A statement released earlier on Tuesday revealed that the president had ordered the Central Bank of Nigeria to stop providing foreign currency for Nigeria’s food import bill to ease pressure on the foreign reserves.
According to the statement, “President Muhammadu Buhari… disclosed that he has directed the Central Bank of Nigeria (CBN) to stop providing foreign exchange for importation of food into the country”
“The foreign reserve will be conserved and utilized strictly for diversification of the economy, and not for encouraging more dependence on foreign food import bills,” The President said.
“Don’t give a cent to anybody to import food into the country” he added.
Reacting to a publication by Financial Times over its report titled “Muhammadu Buhari Sparks Dismay Over Policy Shift on Food Imports”, the President in a letter addressed to the editor of Financial Times clarified his order; saying that the purpose of the directive was not to ban importation of food items but to prevent importers from accessing exchange from the country’s official source; the Central Bank of Nigeria (CBN).
The Financial Times had earlier published that Buhari’s order could cause a “skyrocketing” of food prices in the country.
A statement released yesterday by the Senior Special Assistant on Media and Publicity to the president, Mallam Garba Shehu, described the report by Financial Times as a misinterpretation of the President’s order; saying that importers are free to get their foreign exchange from other financial sources aside the CBN; such as non-governmental financial institutions.
The letter reads: “Your article ‘Muhammadu Buhari Sparks Dismay Over Policy Shift on Food Imports” (15 August) suggests the Nigerian Government is restricting the import of agricultural products into the country.
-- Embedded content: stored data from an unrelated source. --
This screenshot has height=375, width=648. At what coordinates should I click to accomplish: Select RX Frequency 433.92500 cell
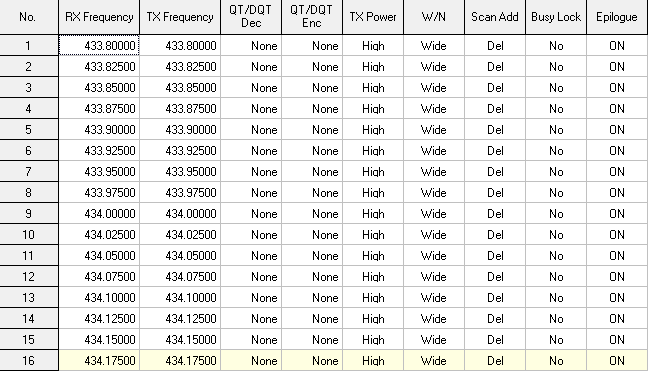[x=99, y=150]
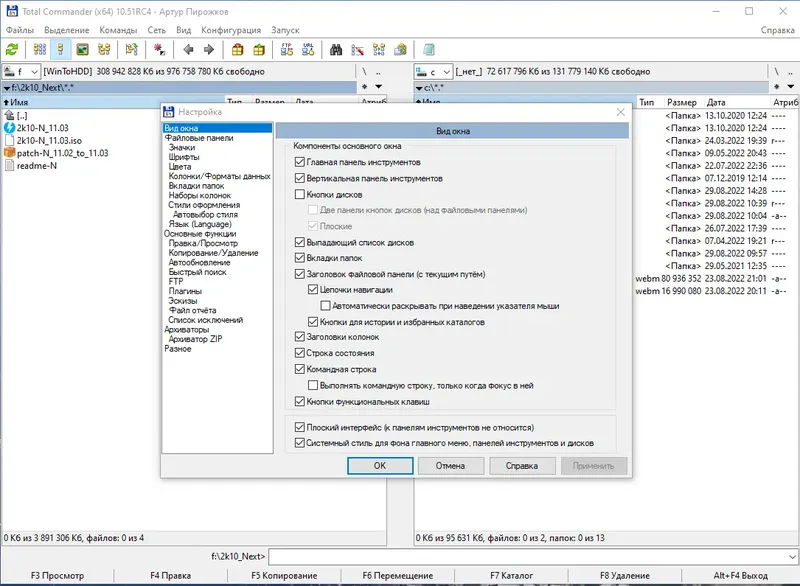Click the back arrow in the toolbar

[188, 49]
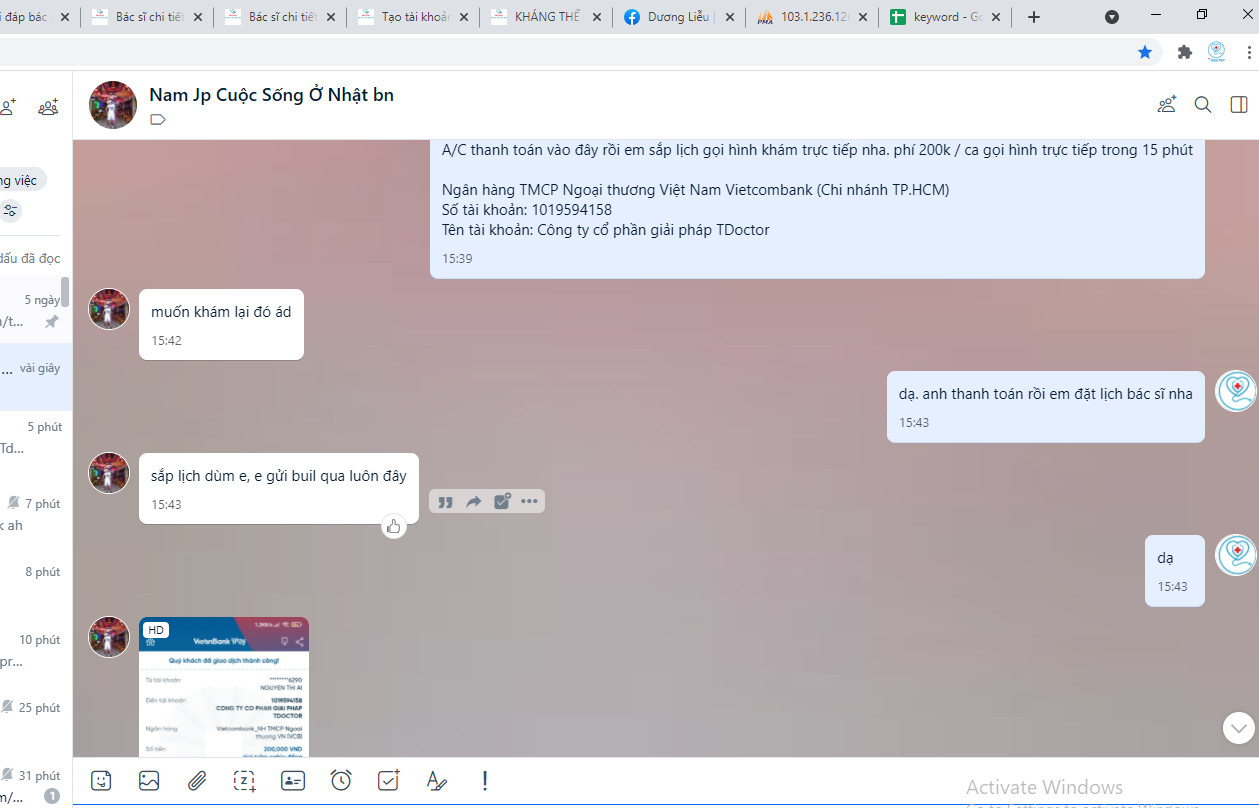Click the like thumb reaction on the message

coord(393,526)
This is simply incorrect. To be absolutely clear, there is no ban – or restriction – on the importation of food items whatsoever.
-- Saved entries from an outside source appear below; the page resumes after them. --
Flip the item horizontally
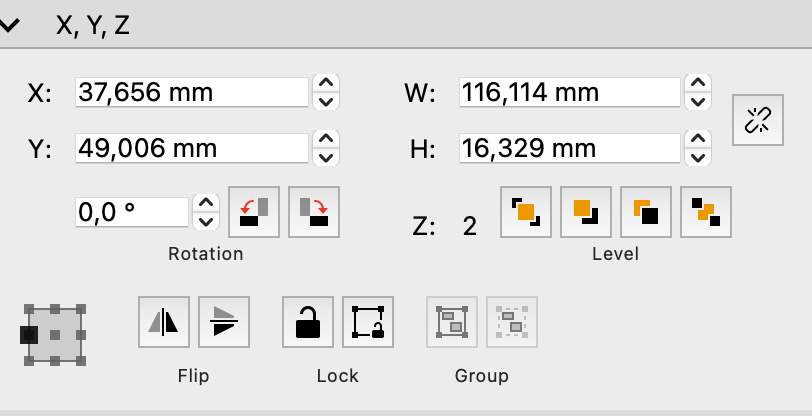 (163, 322)
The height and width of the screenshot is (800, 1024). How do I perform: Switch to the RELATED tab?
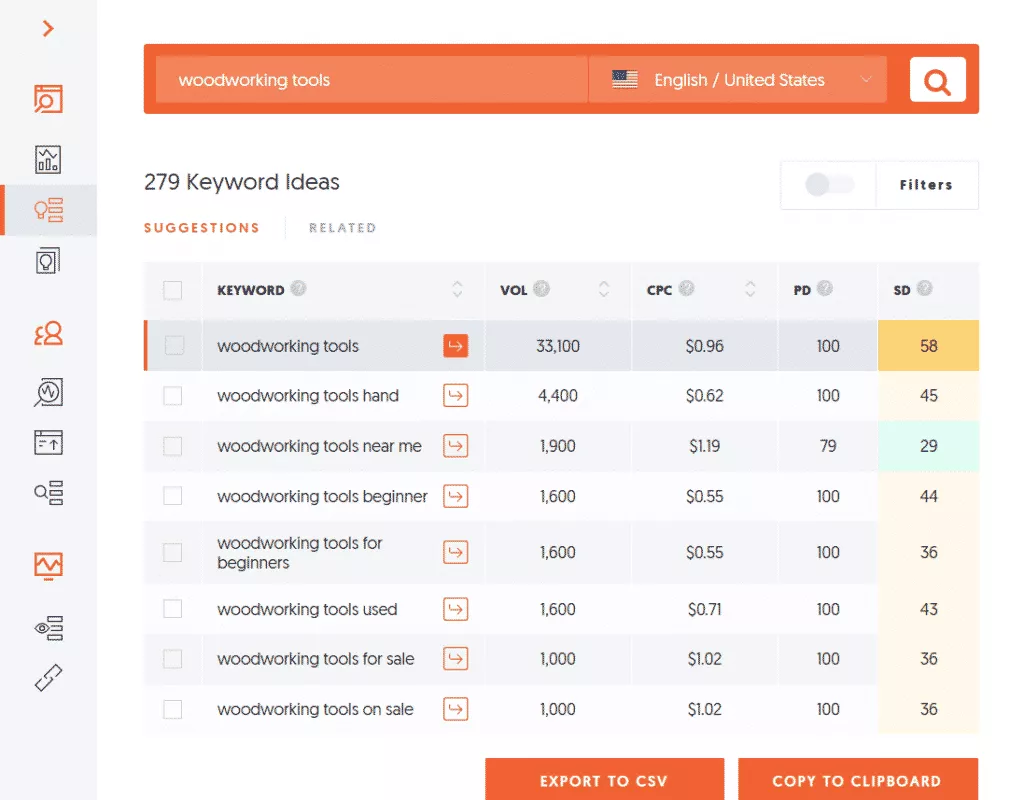pos(342,227)
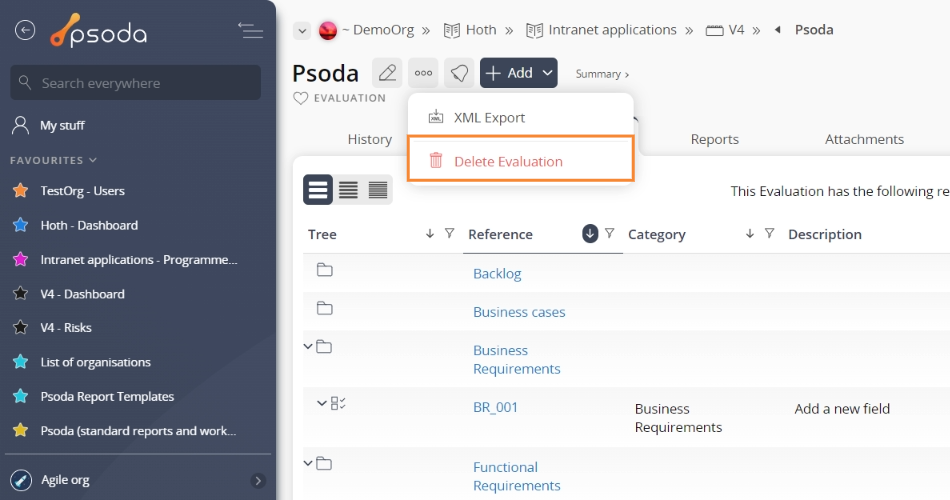Select the compact row density view
950x500 pixels.
coord(348,189)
“President Buhari has consistently worked towards strengthening Nigeria’s own industrial and agricultural base. A recent decision sees the Central Bank maintain its reserves to put to use helping growth of domestic industry in 41 product sectors rather than provide forex for the import of those products from overseas.
“Should importers of these items wish to source their forex from non-government financial institutions (and pay customs duty on those imports – increasing tax-take, something the FT has berated Nigeria for not achieving on many occasions) they are freely able to do so.
“Diversification of forex provision towards the private sector and away from top-heavy government control, a diversification of Nigeria’s industrial base, and an increase in tax receipts – are all policies one might expect the Financial Times to support. Yet for reasons not quite clear, the author and this newspaper seem to believe the president’s administration seeks to control everything – and yet do so via policies that relinquish government control.”